The Power of Ideas
Sir Isaiah Berlin, OM (6 June 1909 – 5 November 1997) was a philosopher and historian of ideas, regarded as one of the leading liberal thinkers of the twentieth century. He excelled as an essayist, lecturer and conversationalist; and as a brilliant speaker who delivered, rapidly and spontaneously, richly allusive and coherently structured material, whether for a lecture series at Oxford University or as a broadcaster on the BBC Third Programme, usually without a script.

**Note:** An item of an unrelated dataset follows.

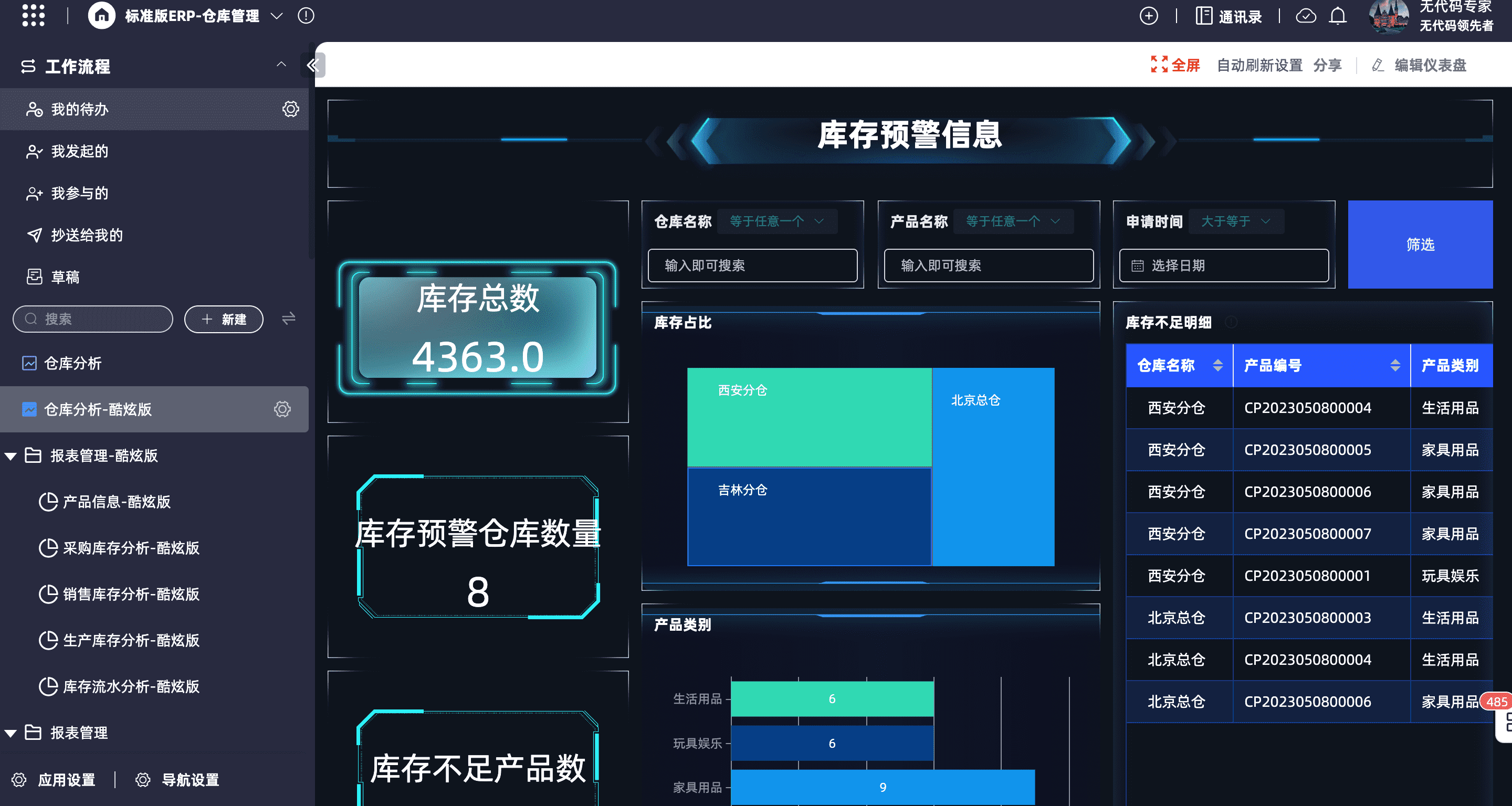Open settings gear for 我的待办
The image size is (1512, 806).
coord(290,109)
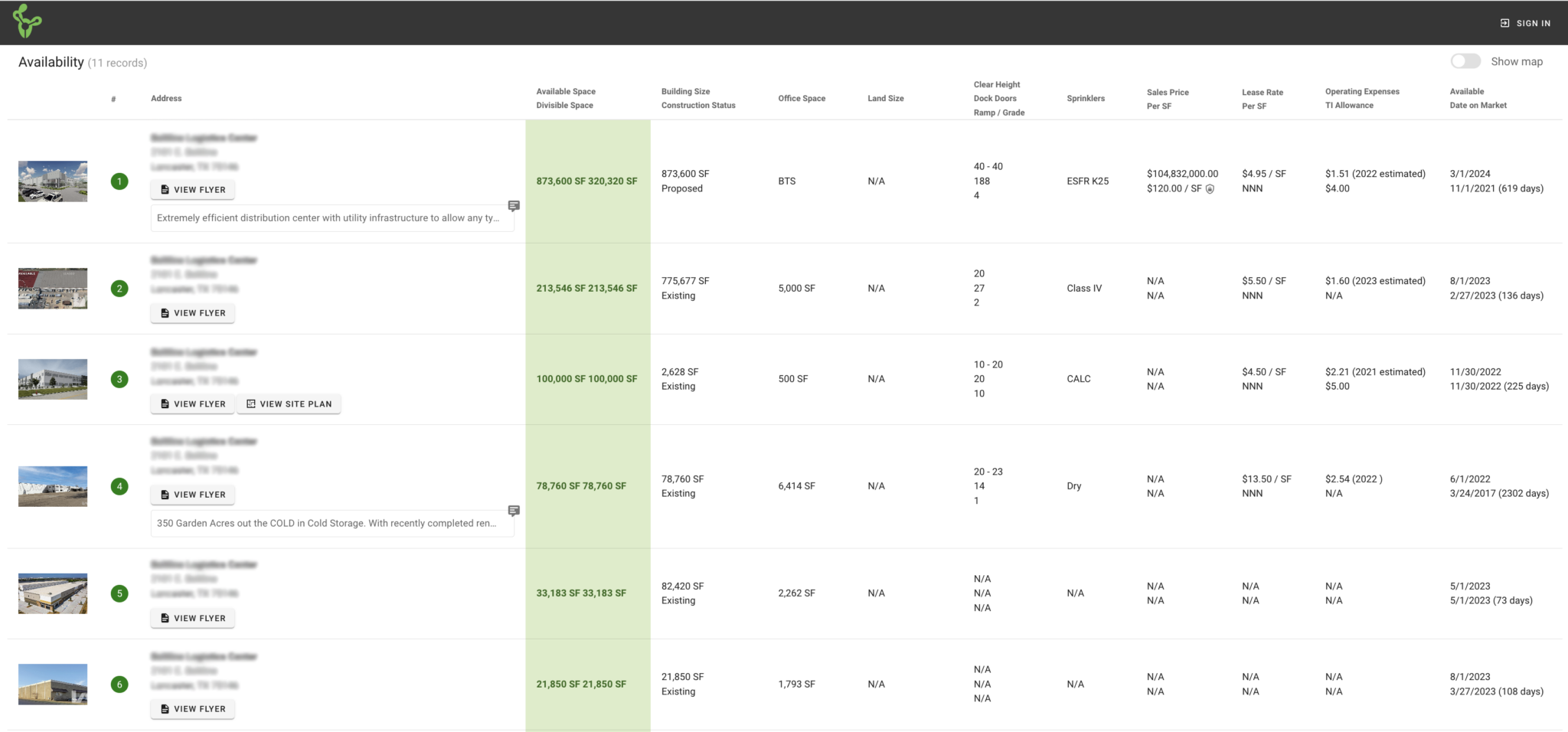
Task: Click the document icon on row 5's View Flyer button
Action: click(164, 618)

Isaiah Berlin wrote of one of his intellectual heroes, John Stuart Mill (in the fifth of his essays on liberty, in 1959), that "what he came to value most was neither rationality nor contentment, but diversity, versatility, fullness of life - the unaccountable leap of individual genius, the spontaneity and uniqueness of a man, a group, a civilisation. What he hated and feared was narrowness, uniformity, the crippling effect of persecution, the crushing of individuals by the weight of authority or of custom or of public opinion." It was that "fullness of life" that Berlin prized, which you can hear pulsing through his prose.
In 2000 Henry Hardy edited a collection of his shorter essays called The Power of Ideas from the following quotation:
Over a hundred years ago, the German poet Heine warned the French not to underestimate the power of ideas: philosophical concepts nurtured in the stillness of a professor's study could destroy a civilisation. (Isaiah Berlin, Two Concepts of Liberty, 1958)
This collection demonstrates both the power and the breadth of Berlin's thought with essays covering topics in the nature and history of philosophy, Russian intellectual history, political philosophy, Zionism, and the history of ideas. Power is indeed present to both analyze and understand human thought and history. Berlin shares his admiration for the enlightenment while analyzing the meaning of those ideas. It is a book that will lead you to other books, both by Sir Isaiah himself and others. It may spur an interest in the literature of nineteenth century Russia, or encourage you to read Karl Marx's Das Kapital to find out why John Maynard Keynes did not like it. Berlin's writing style is elegant and always readable, even when the most difficult ideas are being discussed. Most of all the essays included in this collection demonstrate the strength of classical liberal thought and the fundamental humaneness of the mind of Sir Isaiah Berlin. I came to this collection with an appreciation for Berlin's thought that was only confirmed and augmented by my reading of this book.
The Power of Ideas by Isaiah Berlin. Henry Hardy, ed. Princeton University Press, 2002.
3 comments:
His concept sounds like its genesis may be in Aristotle's Eudaemonia. I was watching a DVD lecture on the Aesthetic age last night and I heard a number of excerpts from essays by Matthew Arnold (which made me want to read him). Now you've made me want to also read Berlin. As always -- this is my best stop of the day.
Bravo.
An expansive, penetrating scholar, and a fine writer.
The large gaps in my knowledge would be even larger without Berlin's help.
Reading Berlin's essays is both encouraging and humbling. With his lucid prose he explores ideas while he impresses one with his mind.